At present, with interest rates high and questions about the economy (let alone who will occupy the White House) moving forward, new building has been mostly stagnant, said those we spoke with, creating a white-hot market for manufacturing and distribution facilities. Meanwhile, cannabis is starting to retreat, with some of the properties turned over to that use (or intended for that use) now back on the market, especially in Holyoke.

But the biggest area of concern moving forward is the office market. Remote work and its impact on how much space companies will need is a huge factor, but there are other considerations as well, said Plotkin and Dill, noting that the continued consolidation of many sectors (a thread running through these 40th-anniversary stories) is an issue as well.

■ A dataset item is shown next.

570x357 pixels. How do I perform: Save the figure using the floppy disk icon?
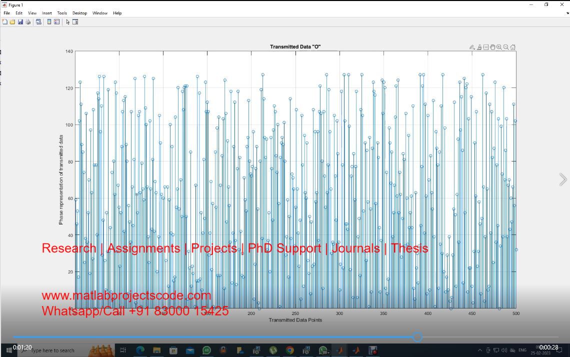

And it has been for decades now.

“Coopers & Lybrand had a large presence here, and they consolidated and moved to Hartford,” said Dill, citing just one example of this movement from years ago. “There are fewer banks, fewer head offices … fewer players in many sectors, and it has certainly impacted the market.”

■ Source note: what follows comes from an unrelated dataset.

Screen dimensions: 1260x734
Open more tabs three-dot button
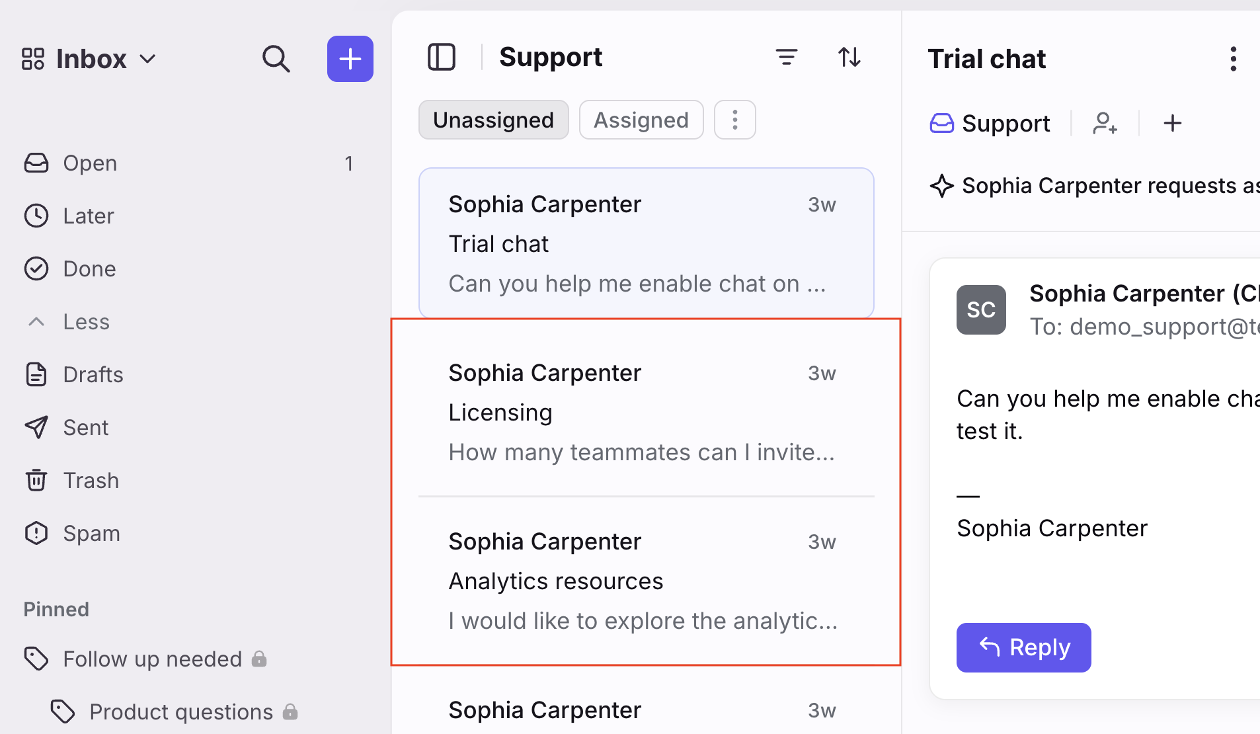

“Having access to Boston that’s walkable from your downtown … that will have a big impact. You can live in downtown Springfield and, in an hour and a half, be in Boston. It takes longer than that to drive to Boston from Sudbury.”

As for remote work, Dill preferred to remain somewhat optimistic about its future and, thus, its overall impact on the real-estate market, despite growing concern, if not outright panic, in larger cities such as Boston and San Francisco.

“It’s taken some time, but we’re starting to see a return to the office,” he said, noting that several major corporations are ordering workers back, or trying to. “Work is kind of a social activity — there’s a reason we were all together in the first place as opposed to being out tending our own field.

“The joys of working at home, working in your pajamas, gets old after a while, I think,” he went on, leaving room for a measure of compromise in the form of a four-day workweek.

Plotkin is not quite as optimistic. He sees more permanence to remote work and hybrid schedules, and noted that Zoom has greatly reduced the need for people to be in their offices and for consumers to visit these offices.

This leaves questions about existing office towers and other facilities and their futures, he said, adding that conversion to residential use is an option that should be explored.

There is a huge need for housing in the region, he went on, and the need may grow if east-west rail becomes a reality, which he believes it will.

“Having access to Boston that’s walkable from your downtown … that will have a big impact,” Plotkin said. “You can live in downtown Springfield and, in an hour and a half, be in Boston. It takes longer than that to drive to Boston from Sudbury.”


Bottom Line

Flashing back 40 years, Dill said that, in many respects, downtown Springfield still looks a lot like it did then, at least from the street.

But a closer look — one inside the buildings on either side of Main Street — reveals large amounts of change, especially in Tower Square and the TD Bank building.

It’s very difficult to project what might come next given all that has happened over the past four decades, from the rise of malls to the demise of many of them, said Dill, adding quickly, and forcefully, that the only constant is change.